_Requirements_
Copy the lines of the items below exactly, from the line with "Screen dimensions: 1024x561" through the last line of the items.

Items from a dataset
— Start —

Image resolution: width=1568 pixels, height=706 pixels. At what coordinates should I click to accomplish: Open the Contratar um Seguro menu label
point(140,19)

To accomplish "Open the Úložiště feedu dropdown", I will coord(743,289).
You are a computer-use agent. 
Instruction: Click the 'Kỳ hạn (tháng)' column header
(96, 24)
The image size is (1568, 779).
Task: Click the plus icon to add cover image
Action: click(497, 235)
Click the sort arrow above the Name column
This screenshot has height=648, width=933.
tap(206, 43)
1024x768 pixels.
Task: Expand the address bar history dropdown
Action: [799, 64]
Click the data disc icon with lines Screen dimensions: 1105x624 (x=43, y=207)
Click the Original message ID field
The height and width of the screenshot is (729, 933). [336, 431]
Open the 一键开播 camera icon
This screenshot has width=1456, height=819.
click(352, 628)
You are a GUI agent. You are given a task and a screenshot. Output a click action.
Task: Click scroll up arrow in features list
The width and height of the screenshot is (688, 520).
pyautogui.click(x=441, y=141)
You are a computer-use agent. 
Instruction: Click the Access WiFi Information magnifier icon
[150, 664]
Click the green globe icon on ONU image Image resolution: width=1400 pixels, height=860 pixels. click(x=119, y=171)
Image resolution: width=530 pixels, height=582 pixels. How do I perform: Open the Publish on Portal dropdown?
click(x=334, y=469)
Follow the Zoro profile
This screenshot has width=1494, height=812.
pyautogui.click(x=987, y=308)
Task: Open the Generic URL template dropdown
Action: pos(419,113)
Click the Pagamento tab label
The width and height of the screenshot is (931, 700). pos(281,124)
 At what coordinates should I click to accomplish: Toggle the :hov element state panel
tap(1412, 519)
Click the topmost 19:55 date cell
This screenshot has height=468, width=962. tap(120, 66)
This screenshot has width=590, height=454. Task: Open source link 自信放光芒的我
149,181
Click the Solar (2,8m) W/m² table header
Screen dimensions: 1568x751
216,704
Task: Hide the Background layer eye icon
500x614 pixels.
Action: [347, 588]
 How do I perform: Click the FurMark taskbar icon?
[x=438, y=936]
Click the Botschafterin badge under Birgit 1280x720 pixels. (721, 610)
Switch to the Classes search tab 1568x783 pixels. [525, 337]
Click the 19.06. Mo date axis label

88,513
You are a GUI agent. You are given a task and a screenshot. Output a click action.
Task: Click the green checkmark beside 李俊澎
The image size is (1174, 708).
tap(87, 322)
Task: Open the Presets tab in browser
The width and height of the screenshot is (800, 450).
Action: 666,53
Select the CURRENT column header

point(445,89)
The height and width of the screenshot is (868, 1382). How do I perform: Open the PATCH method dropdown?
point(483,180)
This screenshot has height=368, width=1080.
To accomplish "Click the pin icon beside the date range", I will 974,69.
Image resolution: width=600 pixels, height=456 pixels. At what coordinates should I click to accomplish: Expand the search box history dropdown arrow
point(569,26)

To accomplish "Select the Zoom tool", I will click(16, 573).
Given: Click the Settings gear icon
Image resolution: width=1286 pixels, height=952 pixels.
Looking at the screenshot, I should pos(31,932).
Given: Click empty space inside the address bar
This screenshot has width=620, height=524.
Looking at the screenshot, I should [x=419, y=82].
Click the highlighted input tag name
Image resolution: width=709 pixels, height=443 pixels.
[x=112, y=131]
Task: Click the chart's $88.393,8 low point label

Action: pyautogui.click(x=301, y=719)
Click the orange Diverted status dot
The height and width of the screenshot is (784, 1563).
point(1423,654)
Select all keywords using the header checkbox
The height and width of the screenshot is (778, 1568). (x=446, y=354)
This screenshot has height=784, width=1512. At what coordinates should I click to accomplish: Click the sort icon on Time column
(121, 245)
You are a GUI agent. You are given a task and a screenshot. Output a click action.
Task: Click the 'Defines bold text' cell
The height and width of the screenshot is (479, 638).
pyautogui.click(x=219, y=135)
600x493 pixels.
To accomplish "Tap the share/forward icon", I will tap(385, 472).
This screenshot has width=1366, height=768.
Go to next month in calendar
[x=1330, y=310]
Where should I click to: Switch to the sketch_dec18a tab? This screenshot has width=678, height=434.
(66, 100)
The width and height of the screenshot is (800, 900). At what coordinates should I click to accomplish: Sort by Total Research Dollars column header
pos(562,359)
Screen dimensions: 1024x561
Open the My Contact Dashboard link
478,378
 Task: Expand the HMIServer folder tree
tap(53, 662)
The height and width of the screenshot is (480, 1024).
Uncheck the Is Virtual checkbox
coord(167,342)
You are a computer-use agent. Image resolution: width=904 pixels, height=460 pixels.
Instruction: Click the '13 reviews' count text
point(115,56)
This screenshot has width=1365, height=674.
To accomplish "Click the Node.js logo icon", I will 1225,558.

— End —

_Final result_
Screen dimensions: 1024x561
Open the My Contact Dashboard link
478,378
 Task: Expand the HMIServer folder tree
tap(53, 662)
The height and width of the screenshot is (480, 1024).
Uncheck the Is Virtual checkbox
coord(167,342)
You are a computer-use agent. Image resolution: width=904 pixels, height=460 pixels.
Instruction: Click the '13 reviews' count text
point(115,56)
This screenshot has width=1365, height=674.
To accomplish "Click the Node.js logo icon", I will 1225,558.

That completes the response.